(What is needed)
State how many lines of the listing below include the word "computer". Give only the number.

=== Begin Enclosure ===

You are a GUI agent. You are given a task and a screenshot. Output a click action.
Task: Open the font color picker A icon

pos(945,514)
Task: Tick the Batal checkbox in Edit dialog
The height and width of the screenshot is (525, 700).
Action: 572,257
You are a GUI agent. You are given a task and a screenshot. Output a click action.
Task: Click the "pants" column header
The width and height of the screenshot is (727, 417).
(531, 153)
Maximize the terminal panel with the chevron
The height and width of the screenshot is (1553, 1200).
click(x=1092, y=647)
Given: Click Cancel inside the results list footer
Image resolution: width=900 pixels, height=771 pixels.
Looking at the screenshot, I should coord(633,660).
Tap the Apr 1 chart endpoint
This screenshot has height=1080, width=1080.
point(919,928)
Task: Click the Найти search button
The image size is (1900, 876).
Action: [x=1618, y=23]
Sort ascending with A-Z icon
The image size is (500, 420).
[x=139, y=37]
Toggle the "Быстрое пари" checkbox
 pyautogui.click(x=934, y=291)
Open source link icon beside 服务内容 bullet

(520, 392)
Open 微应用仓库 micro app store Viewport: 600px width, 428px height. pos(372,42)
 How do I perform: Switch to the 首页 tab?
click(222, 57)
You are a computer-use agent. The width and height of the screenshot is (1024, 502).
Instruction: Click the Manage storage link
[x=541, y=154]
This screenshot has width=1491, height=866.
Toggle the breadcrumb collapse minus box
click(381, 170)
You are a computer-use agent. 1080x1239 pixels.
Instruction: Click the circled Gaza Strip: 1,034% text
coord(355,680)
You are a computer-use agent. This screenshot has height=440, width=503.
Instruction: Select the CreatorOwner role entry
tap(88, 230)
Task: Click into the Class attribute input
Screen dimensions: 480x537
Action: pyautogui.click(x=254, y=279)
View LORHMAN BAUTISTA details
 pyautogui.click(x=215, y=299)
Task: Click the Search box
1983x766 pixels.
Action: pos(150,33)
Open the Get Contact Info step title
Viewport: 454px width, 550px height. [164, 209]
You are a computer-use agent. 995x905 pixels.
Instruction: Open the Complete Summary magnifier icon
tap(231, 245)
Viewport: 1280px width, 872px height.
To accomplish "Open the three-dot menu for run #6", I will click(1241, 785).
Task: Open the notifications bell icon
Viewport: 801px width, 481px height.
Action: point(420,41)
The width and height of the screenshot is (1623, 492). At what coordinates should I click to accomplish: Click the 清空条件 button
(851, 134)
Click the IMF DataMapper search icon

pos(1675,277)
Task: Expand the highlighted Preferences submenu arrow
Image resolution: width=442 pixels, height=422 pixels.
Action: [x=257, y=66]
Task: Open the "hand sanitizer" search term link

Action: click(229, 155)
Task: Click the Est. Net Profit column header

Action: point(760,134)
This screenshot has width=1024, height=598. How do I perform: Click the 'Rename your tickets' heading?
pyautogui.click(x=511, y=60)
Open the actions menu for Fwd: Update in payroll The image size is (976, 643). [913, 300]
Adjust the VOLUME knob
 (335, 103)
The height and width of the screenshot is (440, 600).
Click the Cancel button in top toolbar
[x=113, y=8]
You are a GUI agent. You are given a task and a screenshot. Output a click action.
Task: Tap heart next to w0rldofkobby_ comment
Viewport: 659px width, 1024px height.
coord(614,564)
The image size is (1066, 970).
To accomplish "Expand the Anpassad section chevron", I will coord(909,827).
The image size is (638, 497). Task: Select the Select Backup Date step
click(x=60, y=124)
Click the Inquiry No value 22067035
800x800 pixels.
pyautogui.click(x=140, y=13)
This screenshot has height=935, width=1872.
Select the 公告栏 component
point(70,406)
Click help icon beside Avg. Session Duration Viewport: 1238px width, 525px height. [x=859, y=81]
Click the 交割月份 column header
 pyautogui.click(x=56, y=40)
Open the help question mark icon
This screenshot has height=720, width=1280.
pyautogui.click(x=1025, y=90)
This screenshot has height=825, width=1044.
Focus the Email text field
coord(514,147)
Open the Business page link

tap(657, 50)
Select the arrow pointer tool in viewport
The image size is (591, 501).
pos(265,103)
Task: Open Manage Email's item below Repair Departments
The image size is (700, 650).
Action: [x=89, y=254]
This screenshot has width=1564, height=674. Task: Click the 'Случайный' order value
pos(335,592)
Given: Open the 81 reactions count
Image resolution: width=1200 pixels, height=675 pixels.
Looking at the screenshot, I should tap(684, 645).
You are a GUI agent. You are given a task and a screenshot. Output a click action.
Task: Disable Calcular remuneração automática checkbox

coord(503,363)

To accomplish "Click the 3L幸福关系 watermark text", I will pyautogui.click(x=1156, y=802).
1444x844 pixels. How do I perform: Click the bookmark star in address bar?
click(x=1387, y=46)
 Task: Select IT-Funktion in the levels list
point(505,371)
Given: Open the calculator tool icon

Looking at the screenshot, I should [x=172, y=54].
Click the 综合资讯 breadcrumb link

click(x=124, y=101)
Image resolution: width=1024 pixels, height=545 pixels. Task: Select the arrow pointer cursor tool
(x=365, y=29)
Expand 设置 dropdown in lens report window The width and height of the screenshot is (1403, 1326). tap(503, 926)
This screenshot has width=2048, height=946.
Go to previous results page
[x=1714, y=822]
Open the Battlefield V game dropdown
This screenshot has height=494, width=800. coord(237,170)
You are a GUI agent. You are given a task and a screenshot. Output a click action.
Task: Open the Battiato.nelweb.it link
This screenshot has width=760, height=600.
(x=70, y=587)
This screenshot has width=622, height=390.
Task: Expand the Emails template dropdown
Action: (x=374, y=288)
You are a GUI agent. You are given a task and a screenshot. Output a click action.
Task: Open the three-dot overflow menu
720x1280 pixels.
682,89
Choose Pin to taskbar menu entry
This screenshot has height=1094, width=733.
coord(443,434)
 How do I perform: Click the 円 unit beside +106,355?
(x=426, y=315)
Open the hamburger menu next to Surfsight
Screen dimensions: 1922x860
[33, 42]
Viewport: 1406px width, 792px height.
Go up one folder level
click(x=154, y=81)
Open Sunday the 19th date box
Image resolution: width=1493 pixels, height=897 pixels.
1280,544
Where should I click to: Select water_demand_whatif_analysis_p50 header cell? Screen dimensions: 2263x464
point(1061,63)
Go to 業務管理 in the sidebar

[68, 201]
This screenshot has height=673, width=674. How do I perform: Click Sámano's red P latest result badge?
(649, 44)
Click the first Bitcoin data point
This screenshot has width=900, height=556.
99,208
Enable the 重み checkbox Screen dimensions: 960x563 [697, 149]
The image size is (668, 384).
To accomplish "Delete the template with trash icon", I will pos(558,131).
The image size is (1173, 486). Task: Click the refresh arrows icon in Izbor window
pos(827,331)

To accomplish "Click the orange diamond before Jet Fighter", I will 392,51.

=== End Enclosure ===

(Answer for the task)
4